Exercise objective → In the records below, find the line that contains "Toggle the Display action checkbox". Retype that line and all the lines after it through the end, leaving out the pictures.

-------- Data for review

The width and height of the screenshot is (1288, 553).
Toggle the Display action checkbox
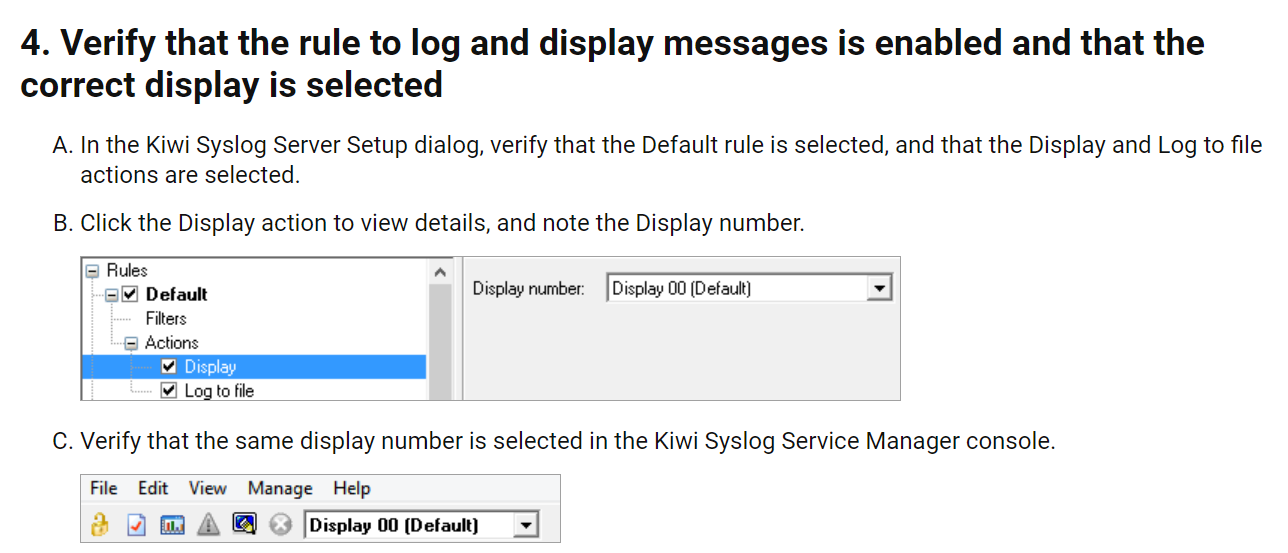(x=169, y=367)
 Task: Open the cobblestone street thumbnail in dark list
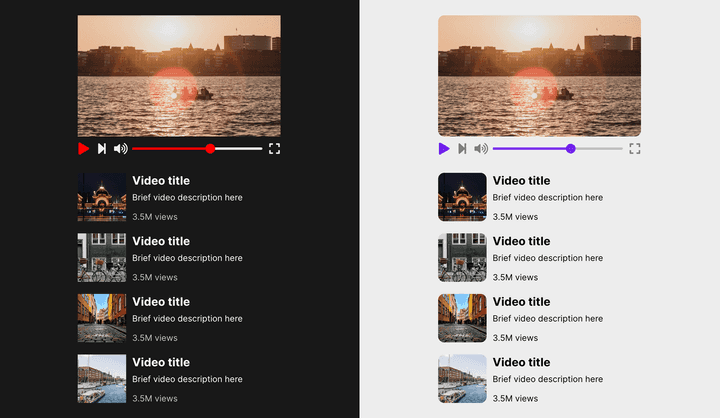tap(102, 318)
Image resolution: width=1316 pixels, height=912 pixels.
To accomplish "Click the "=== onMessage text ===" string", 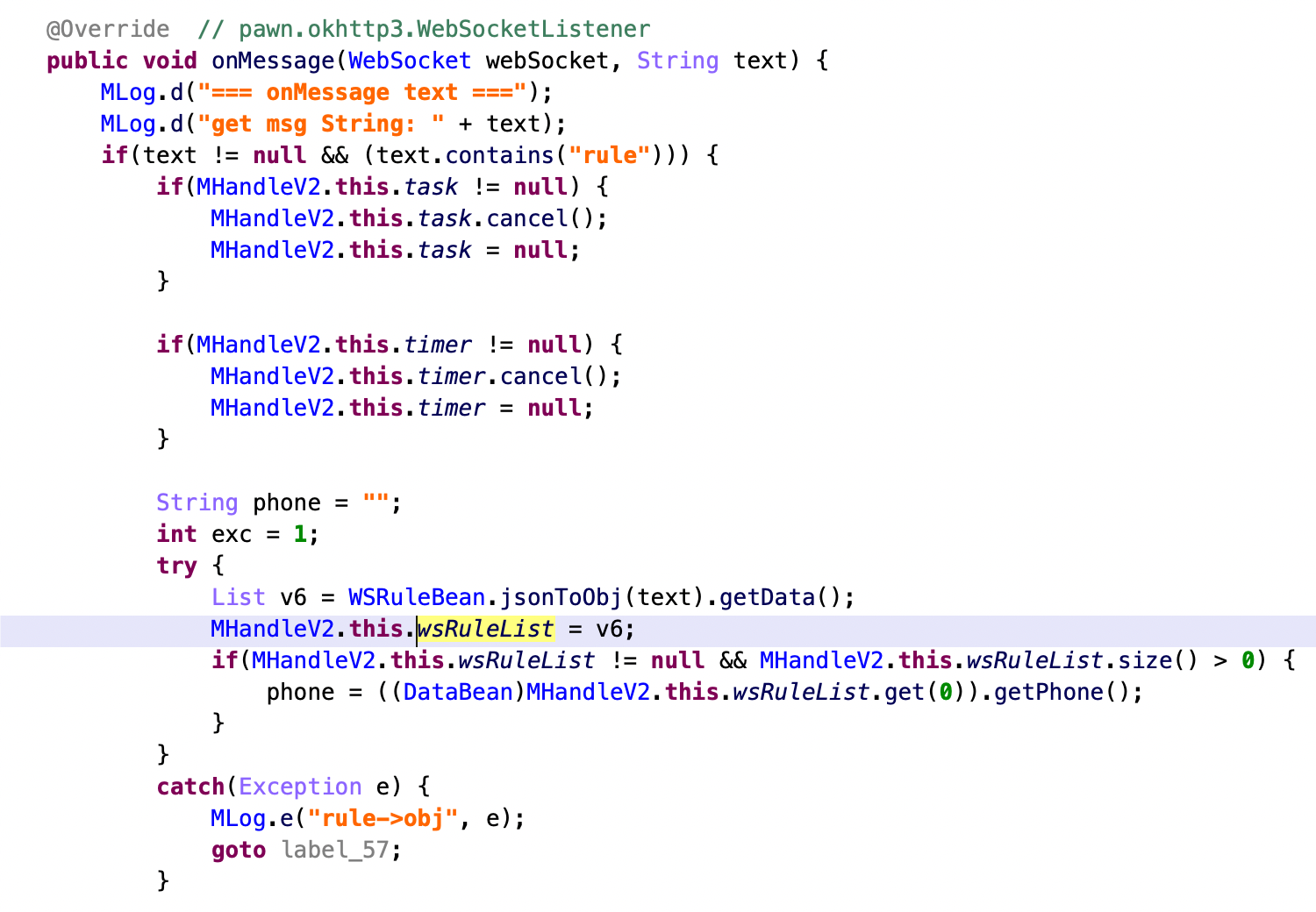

----------------

Task result →
Toggle the Display action checkbox
(x=169, y=367)
 Task: Open the cobblestone street thumbnail in dark list
tap(102, 318)
Image resolution: width=1316 pixels, height=912 pixels.
To accomplish "Click the "=== onMessage text ===" string", 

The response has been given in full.